==== TEXT PASSAGE ====

The chief provincial public health officer confirmed that a travel-related case of measles has been reported in Manitoba.

The individual lives in the area of the Winnipeg Regional Health Authority and is recovering in hospital. The man, in his 30s, is believed to have contracted the virus while travelling outside the country in the Philippines.

While the risk of transmission is low, people who were at the following locations on the dates and times listed below may have been exposed to measles:

  • Philippines Airlines flight PR 116 from Manila to Vancouver on June 24;
  • Vancouver International Airport customs area and baggage area from 5:15 p.m. (Pacific time) to 7 p.m. (Pacific time) on June 24;
  • WestJet flight WJ 458 from Vancouver to Winnipeg on June 24;
  • Winnipeg Richardson International Airport arrivals and baggage claim on June 25 from midnight until 2 a.m.;
  • Assiniboine Clinic on Tuesday, June 25 between 2 and 6 p.m.; and
  • Health Sciences Centre Winnipeg adult emergency department waiting room on Tuesday, June 25 from approximately 4:45 p.m. to 11:59 p.m.

Pregnant women, people who have severely compromised immune systems and infants under 12 months of age are at higher risk of complications. Treatment to prevent measles may be recommended for these individuals if given within six days of exposure.

People or parents of infants in these categories who believe they may been exposed based on the information above should contact Health Links-Info Santé at 204-788-8200 or 1-888-315-9257 (toll-free) for further direction.

Although the risk of transmission is low, other Manitoba individuals who are not immunized for measles and are concerned they may have been exposed to measles at the locations listed above are encouraged to contact their health-care provider or Health Links-Info Santé at 204-788-8200 or 1-888-315-9257 (toll-free) for more information. Immunization administered within 72 hours of exposure may prevent disease, and is recommended after 72 hours to prevent disease from future exposures.

==== SOURCE MATERIAL ====

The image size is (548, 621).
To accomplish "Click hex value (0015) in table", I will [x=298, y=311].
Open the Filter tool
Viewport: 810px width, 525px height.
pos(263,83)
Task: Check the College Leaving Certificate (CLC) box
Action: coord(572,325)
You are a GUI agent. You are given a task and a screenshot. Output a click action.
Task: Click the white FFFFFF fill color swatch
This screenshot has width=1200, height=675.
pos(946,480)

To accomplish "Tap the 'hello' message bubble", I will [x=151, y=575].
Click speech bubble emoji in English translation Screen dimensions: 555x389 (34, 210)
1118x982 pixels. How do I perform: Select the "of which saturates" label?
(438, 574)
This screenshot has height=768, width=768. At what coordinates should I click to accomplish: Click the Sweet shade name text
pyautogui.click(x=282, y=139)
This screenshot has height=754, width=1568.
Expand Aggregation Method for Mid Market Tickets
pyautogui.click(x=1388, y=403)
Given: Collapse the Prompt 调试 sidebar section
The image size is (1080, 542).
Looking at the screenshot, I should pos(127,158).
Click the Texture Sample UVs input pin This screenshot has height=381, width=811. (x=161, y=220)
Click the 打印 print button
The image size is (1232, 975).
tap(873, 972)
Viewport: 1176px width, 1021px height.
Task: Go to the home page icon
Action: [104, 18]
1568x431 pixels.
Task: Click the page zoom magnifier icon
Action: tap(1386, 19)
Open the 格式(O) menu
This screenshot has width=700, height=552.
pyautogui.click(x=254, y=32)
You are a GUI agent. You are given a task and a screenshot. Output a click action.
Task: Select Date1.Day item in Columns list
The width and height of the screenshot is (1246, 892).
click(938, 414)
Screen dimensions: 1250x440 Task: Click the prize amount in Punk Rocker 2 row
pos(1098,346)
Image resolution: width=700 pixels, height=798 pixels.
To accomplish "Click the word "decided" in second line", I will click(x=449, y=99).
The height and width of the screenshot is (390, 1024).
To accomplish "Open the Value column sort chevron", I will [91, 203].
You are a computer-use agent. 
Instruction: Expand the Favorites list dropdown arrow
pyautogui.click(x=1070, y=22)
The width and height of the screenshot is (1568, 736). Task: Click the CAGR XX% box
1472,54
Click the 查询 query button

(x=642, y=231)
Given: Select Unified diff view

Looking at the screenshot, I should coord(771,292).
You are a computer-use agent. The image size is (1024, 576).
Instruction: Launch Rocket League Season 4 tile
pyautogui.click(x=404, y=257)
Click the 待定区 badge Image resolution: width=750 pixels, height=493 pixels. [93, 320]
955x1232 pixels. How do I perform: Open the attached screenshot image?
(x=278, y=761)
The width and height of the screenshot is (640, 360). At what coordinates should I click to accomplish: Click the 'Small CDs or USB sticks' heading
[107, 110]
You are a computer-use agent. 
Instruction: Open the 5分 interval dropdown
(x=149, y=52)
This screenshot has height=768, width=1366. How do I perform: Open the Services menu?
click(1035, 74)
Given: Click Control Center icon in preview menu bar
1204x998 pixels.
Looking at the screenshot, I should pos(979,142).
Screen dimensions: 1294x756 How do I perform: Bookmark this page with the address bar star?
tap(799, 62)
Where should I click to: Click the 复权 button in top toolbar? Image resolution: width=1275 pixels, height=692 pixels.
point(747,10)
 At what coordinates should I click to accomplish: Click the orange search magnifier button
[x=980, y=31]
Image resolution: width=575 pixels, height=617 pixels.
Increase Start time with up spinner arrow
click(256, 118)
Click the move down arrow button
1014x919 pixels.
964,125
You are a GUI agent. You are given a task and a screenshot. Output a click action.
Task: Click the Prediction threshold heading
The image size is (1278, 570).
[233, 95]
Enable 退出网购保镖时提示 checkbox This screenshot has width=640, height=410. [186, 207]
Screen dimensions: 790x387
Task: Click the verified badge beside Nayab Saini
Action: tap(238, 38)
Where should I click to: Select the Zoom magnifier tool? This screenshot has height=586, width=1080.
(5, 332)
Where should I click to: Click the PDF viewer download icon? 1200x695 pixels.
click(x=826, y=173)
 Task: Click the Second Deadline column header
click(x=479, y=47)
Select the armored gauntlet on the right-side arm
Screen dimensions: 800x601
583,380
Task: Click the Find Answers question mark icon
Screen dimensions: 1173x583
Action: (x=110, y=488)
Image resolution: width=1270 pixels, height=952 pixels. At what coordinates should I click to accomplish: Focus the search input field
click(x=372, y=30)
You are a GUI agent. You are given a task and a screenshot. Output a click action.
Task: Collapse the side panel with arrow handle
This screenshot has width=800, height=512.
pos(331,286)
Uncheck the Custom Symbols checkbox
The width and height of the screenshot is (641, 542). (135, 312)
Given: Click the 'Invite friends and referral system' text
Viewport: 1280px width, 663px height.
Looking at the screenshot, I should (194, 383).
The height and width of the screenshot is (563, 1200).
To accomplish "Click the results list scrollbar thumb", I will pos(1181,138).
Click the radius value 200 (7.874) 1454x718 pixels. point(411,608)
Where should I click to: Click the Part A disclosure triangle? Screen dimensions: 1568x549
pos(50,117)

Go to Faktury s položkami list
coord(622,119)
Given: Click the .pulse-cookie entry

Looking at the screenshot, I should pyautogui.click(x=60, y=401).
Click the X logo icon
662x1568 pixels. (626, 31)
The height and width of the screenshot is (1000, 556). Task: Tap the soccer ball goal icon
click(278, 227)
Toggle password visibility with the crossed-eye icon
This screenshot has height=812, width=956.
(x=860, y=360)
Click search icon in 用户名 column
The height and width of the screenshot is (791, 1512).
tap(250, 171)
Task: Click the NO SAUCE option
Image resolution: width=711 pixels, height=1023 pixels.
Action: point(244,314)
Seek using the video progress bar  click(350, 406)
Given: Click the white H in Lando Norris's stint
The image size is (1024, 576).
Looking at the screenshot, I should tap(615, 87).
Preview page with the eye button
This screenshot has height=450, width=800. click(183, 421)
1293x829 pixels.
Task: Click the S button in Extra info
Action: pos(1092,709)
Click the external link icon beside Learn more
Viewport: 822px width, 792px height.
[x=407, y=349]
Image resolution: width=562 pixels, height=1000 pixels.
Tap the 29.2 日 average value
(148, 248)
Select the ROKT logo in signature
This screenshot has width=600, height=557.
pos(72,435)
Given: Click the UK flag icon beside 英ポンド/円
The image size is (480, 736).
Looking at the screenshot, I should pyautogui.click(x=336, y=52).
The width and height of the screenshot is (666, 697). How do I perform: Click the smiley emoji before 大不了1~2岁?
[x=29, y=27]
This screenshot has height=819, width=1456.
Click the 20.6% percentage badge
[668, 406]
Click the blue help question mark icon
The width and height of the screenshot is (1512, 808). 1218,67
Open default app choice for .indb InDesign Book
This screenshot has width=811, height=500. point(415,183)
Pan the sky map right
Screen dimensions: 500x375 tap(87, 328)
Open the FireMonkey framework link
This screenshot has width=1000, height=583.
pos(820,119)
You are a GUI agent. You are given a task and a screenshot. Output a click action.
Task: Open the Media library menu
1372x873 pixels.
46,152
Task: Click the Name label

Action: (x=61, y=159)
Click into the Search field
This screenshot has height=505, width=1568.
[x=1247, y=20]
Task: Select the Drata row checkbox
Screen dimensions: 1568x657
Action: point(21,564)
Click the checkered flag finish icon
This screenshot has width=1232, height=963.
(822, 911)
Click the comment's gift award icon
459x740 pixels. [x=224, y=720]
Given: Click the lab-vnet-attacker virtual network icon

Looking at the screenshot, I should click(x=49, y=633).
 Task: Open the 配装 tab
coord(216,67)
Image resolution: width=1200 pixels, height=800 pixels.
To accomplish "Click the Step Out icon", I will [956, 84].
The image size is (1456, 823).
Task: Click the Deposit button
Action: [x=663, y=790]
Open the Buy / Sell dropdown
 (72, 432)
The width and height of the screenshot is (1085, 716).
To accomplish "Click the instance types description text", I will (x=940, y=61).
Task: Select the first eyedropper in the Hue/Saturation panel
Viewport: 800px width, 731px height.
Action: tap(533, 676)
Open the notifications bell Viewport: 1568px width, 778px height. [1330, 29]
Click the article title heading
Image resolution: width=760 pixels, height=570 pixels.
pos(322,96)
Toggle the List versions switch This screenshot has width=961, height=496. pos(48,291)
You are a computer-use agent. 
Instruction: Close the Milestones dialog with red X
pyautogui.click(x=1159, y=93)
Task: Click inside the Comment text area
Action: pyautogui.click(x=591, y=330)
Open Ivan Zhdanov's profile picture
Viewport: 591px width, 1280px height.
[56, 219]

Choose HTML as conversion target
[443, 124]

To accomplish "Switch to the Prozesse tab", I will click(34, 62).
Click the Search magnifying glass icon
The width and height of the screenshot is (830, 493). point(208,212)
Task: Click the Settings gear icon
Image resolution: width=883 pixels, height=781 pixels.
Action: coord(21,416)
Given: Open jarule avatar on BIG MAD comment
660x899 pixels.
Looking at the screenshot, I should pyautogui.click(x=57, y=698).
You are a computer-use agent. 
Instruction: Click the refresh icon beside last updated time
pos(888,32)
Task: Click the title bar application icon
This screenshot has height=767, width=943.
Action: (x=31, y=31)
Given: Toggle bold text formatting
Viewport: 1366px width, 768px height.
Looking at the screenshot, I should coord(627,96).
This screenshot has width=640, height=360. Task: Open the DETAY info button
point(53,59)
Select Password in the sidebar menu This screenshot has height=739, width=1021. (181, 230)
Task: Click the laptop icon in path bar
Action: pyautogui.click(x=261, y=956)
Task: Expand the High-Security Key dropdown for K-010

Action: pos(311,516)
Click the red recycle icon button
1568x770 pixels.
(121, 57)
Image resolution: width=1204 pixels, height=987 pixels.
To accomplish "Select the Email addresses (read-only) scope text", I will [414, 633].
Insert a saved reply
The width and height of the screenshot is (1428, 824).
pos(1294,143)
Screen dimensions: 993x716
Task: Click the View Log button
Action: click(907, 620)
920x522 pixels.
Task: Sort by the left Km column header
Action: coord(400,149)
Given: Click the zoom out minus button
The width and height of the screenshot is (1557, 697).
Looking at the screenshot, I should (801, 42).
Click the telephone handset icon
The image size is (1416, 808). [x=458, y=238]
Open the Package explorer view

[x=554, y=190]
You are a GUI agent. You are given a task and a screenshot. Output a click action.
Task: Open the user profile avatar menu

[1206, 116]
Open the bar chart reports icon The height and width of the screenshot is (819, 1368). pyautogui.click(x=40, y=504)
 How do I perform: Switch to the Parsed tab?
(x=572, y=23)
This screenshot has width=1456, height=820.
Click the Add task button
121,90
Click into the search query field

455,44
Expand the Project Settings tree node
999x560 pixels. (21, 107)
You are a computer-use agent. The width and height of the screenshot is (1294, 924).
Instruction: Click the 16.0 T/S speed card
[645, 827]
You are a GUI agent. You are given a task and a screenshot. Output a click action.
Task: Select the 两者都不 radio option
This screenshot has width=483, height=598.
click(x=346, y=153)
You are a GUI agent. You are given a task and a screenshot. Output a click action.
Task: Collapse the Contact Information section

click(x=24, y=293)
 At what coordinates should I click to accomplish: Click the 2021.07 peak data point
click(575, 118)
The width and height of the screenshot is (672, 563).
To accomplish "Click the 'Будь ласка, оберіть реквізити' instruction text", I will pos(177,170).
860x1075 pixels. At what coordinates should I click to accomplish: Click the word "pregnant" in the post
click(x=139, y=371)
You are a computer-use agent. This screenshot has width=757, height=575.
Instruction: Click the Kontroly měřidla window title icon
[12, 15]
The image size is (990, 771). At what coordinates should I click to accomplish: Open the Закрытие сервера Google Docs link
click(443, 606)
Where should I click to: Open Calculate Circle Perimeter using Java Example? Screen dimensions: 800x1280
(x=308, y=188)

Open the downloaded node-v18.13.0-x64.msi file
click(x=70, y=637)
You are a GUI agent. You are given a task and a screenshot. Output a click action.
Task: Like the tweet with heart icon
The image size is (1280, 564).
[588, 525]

====

### USING THE INFORMATION
(1) In the measles notice, where is the man believed to have contracted the virus?
(2) Write the next part of the measles exposure notice, picking up from its last sentence.

### ANSWERS
(1) In the Philippines, while travelling outside the country.

(2)
Measles is a highly infectious, communicable disease that is spread through droplets in the air formed when coughing or sneezing. An infected person can spread the virus from four days before the rash appears to four days after. The disease tends to be more severe in infants and young children, and can be life threatening.

All people, regardless of their immunization status, who may have been exposed to measles should monitor for symptoms for 21 days after the exposure date. Symptoms to watch for include fever, runny nose, sore throat, cough, drowsiness, irritability and red eyes followed a few days later by a rash that starts on the face and spreads to the chest. Small white spots may also develop on the inside of the mouth or throat.

Several days after the initial symptoms, a red blotchy rash appears on the face and progresses down the body. Measles can lead to complications including ear infections, diarrhea, pneumonia (lung infection) and encephalitis (brain inflammation).

If you think you may have measles and are visiting a physician or health-care provider, it is best to call ahead and make an appointment so health-care staff can take steps to reduce the exposure of other people to the virus.

Those who are not immunized or who have never had the measles infection are at highest risk of measles and should get the measles / mumps / rubella (MMR) vaccine. The vaccine is safe and highly effective.

Immunization is the only means of protecting yourself and your family. Contact an immunization provider such as a physician, nurse practitioner or local public health office to make sure you and your family are up to date.

In Manitoba, a two-dose measles vaccine program was introduced in 1996. Vaccines for measles/mumps/rubella/varicella (MMR or MMRV) are provided for children who are at least one year of age and again when aged four to six.

To reduce the spread of measles, people can:

  • ensure immunizations are up to date,
  • wash their hands often with soap and water or use an alcohol-based hand sanitizer if soap and water are not available,
  • avoid sharing drinking glasses or eating utensils,
  • cover coughs and sneezes with the forearm or a tissue, and
  • stay home when sick.

Public health officials will continue to monitor the situation in Manitoba and provide updated information as necessary.